> _Data to process_:
****************************************
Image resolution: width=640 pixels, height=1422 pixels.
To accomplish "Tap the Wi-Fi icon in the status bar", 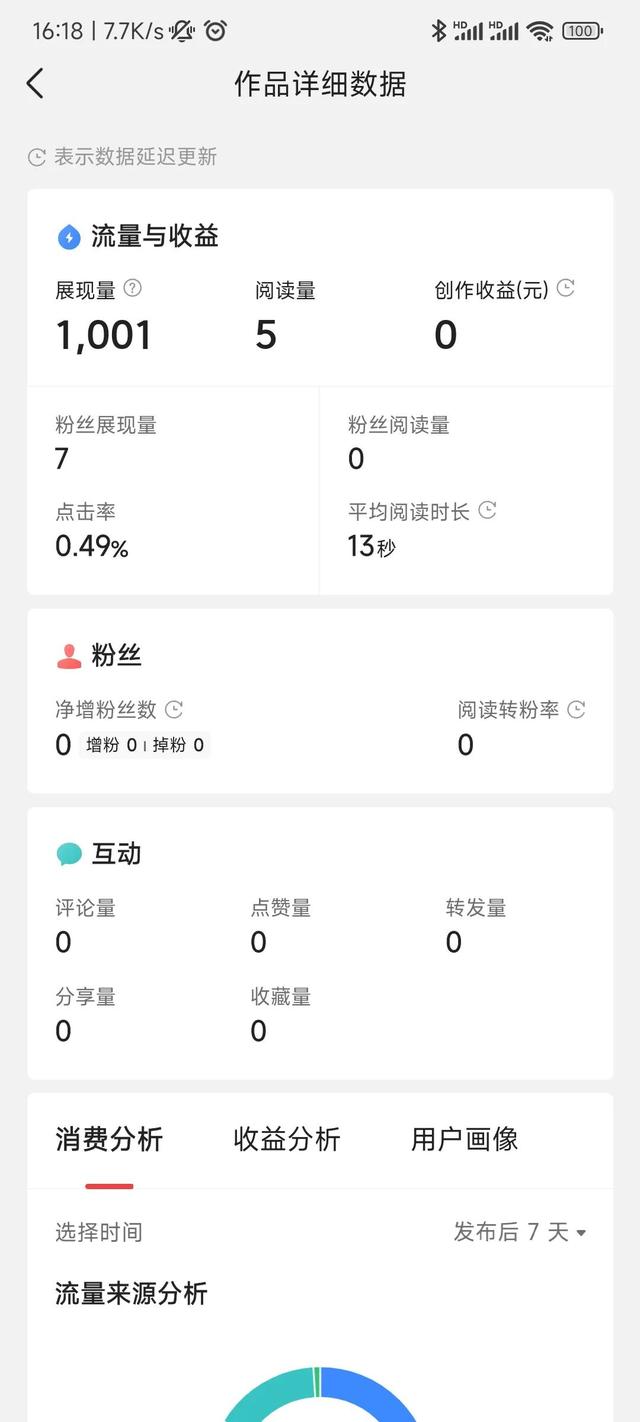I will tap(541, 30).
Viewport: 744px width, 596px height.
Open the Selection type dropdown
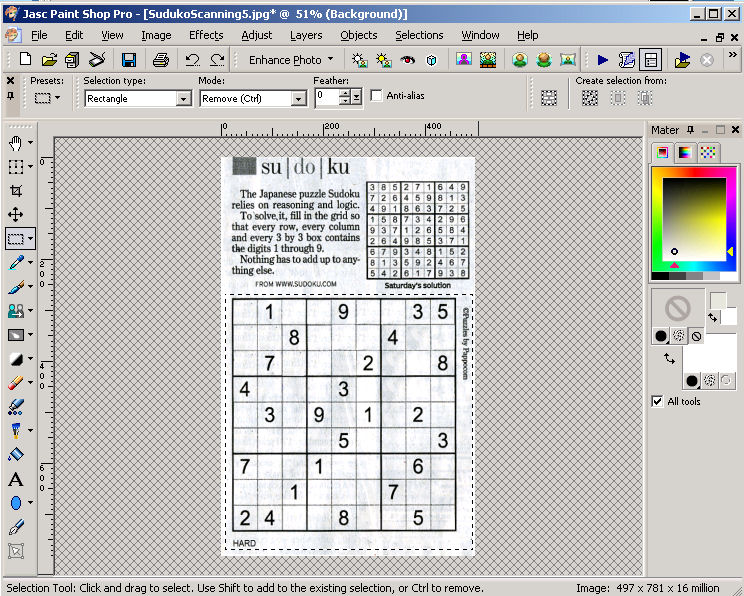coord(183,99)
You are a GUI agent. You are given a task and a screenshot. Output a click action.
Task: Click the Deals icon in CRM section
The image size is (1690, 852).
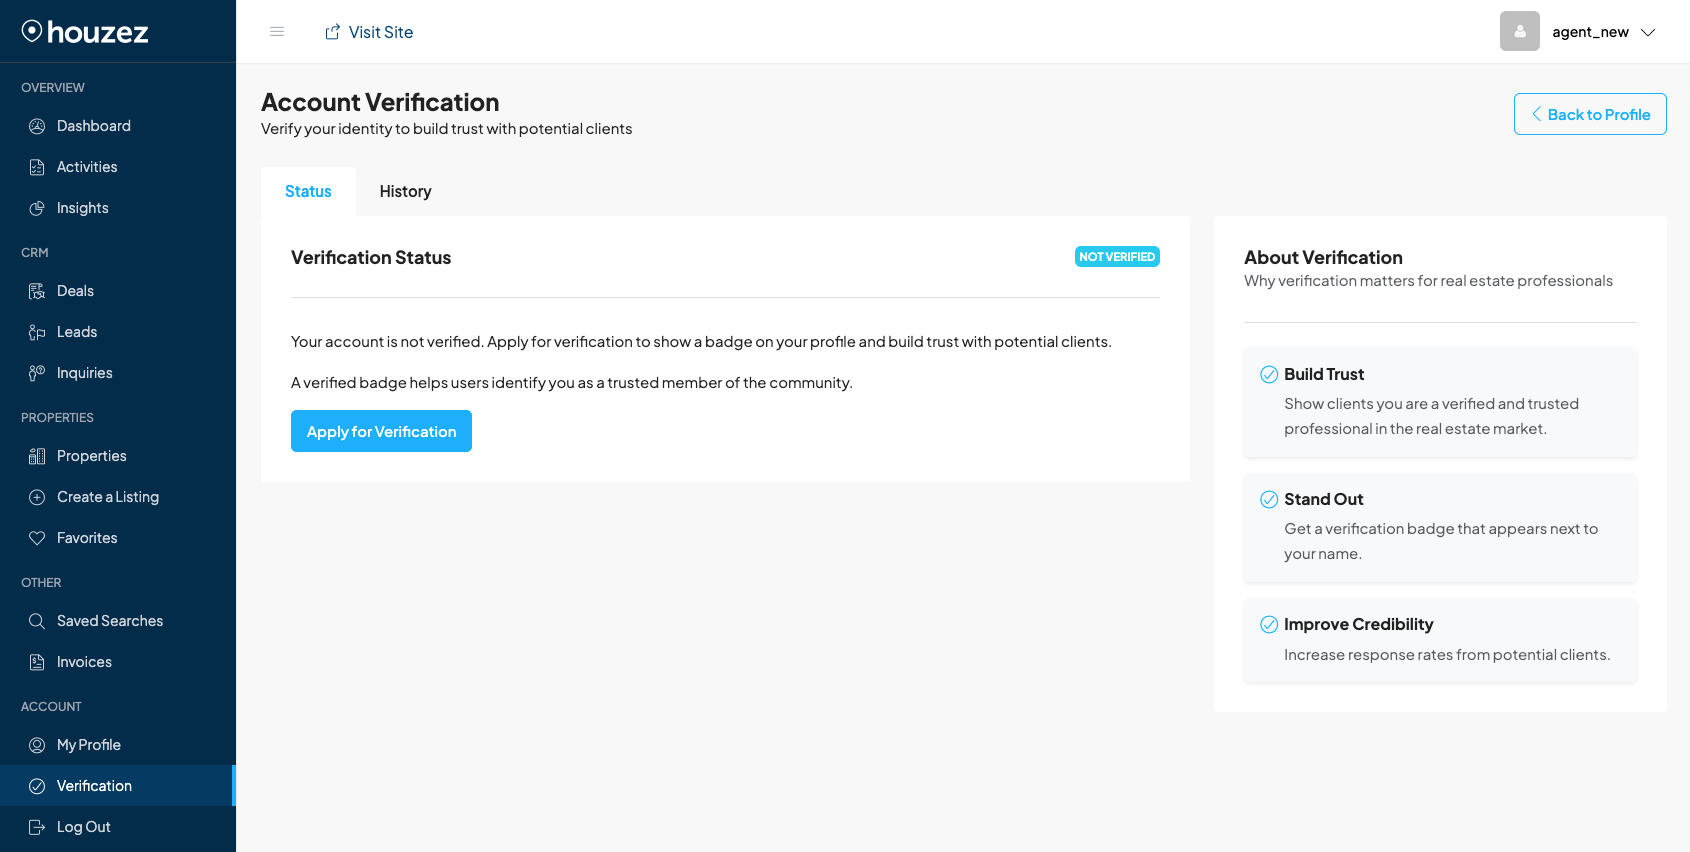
****************************************
> _Task to complete_:
What is needed is every line from the one with "Viewport: 744px width, 596px height." to the final line of the listing above, set down exactly and with the pictures left out.

> _Response_:
Viewport: 744px width, 596px height.
Open the Selection type dropdown
coord(183,99)
You are a GUI agent. You are given a task and a screenshot. Output a click action.
Task: Click the Deals icon in CRM section
The image size is (1690, 852).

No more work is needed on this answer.